Norman R. Walker Michael D. Doll
Price Waterhouse
This paper deals with certain aggregated financial, statistical, and other information relating to the US operations of the Big Eight firms—Arthur Andersen & Co., Arthur Young & Co., Coopers & Lybrand, Deloitte Haskins + Sells, Ernst & Whinney, Peat Marwick Main & Co., Price Water-house, and Touche Ross & Co.—primarily their accounting and auditing components. The Big Eight segment of the accounting profession was chosen because of its dominance in auditing publicly-held companies and because information concerning these firms was the most readily available.
Introduction
If you were to read the myriad of articles which have recently appeared in business publications and professional accounting and auditing journals, you might be led to believe that the outlook for the future and profitability of the auditing profession is rather dim. For example:
• The standard audit report is often viewed as a commodity. There are those who believe that there are few means to distinguish between auditing firms except on the basis of price.
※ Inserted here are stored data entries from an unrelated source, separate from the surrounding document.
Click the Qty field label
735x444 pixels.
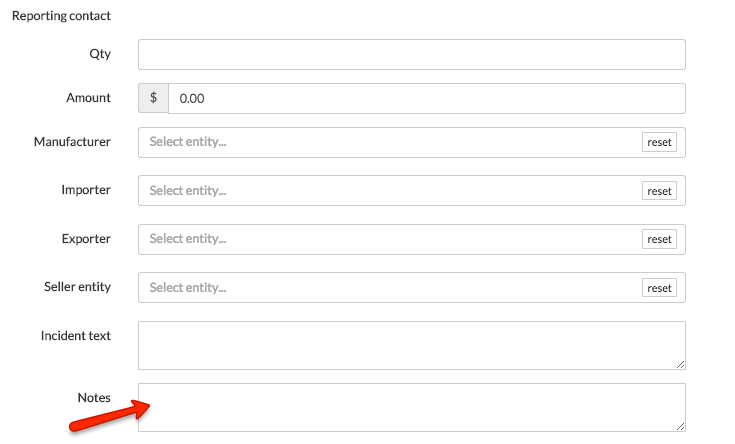point(100,54)
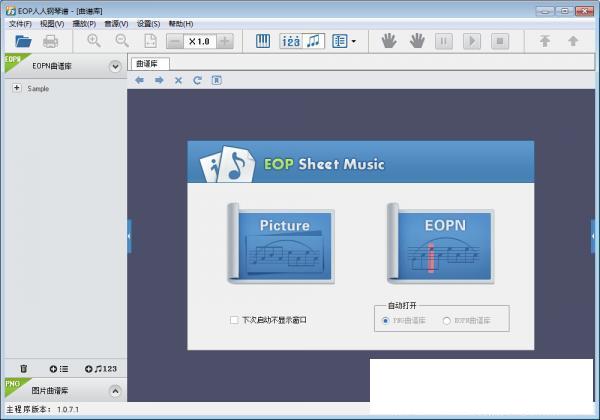600x420 pixels.
Task: Click the music note toolbar icon
Action: click(314, 42)
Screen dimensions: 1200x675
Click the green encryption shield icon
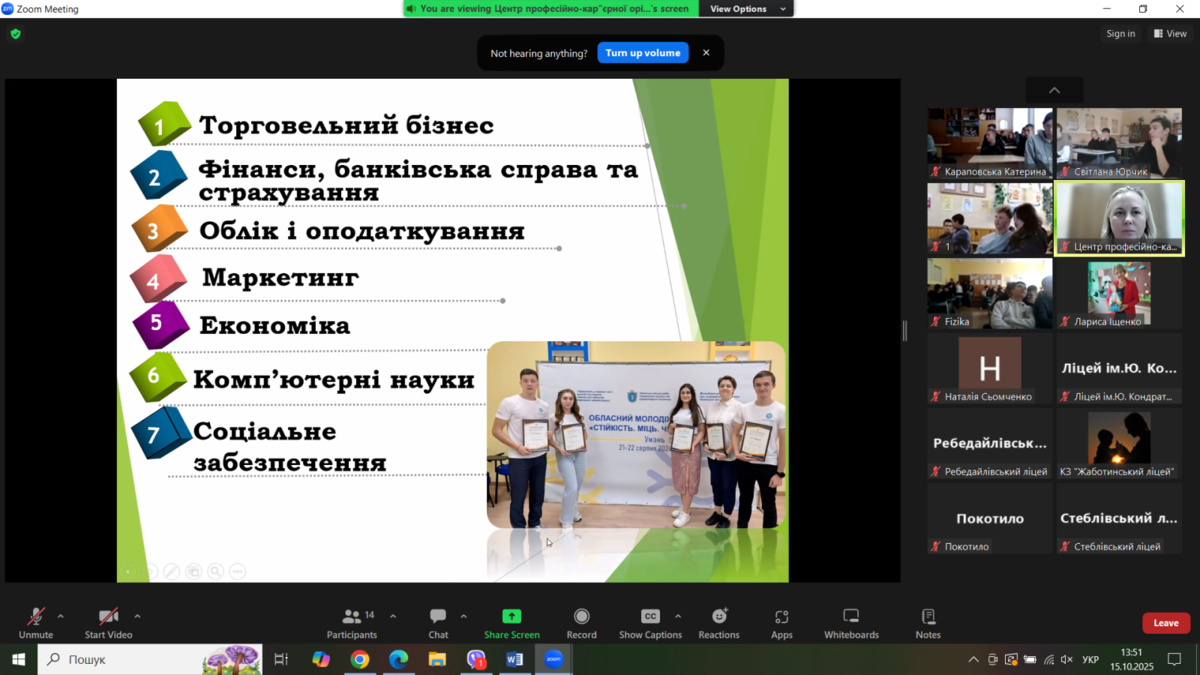coord(15,34)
• So-called competitive pricing for audit engagements is often punctuated
by underbidding, or "low-balling.'' The perception is that an accounting firm "buys" the audit of a company in an attempt to obtain lucrative tax and management consulting work.
• Merger/acquisition activity has reduced the number of major publicly-traded companies. The recurring audit of these giant companies had been considered by many to be the "bread and butter" of the Big Eight firms.
• Firms in financial services and other commercial activities, often paying higher salaries, increasingly seem to attract the more capable undergraduate and MBA students who might otherwise choose auditing as a career. Many of these students view the work done by staff accountants (at least in their first several years) as repetitive and uninteresting. These prospective auditors do not relish the thought of sitting for a difficult examination after graduation in order to obtain a license as a CPA. At the same time, they perceive the work done in the arenas of finance and investment banking as both challenging and rewarding (mentally and financially).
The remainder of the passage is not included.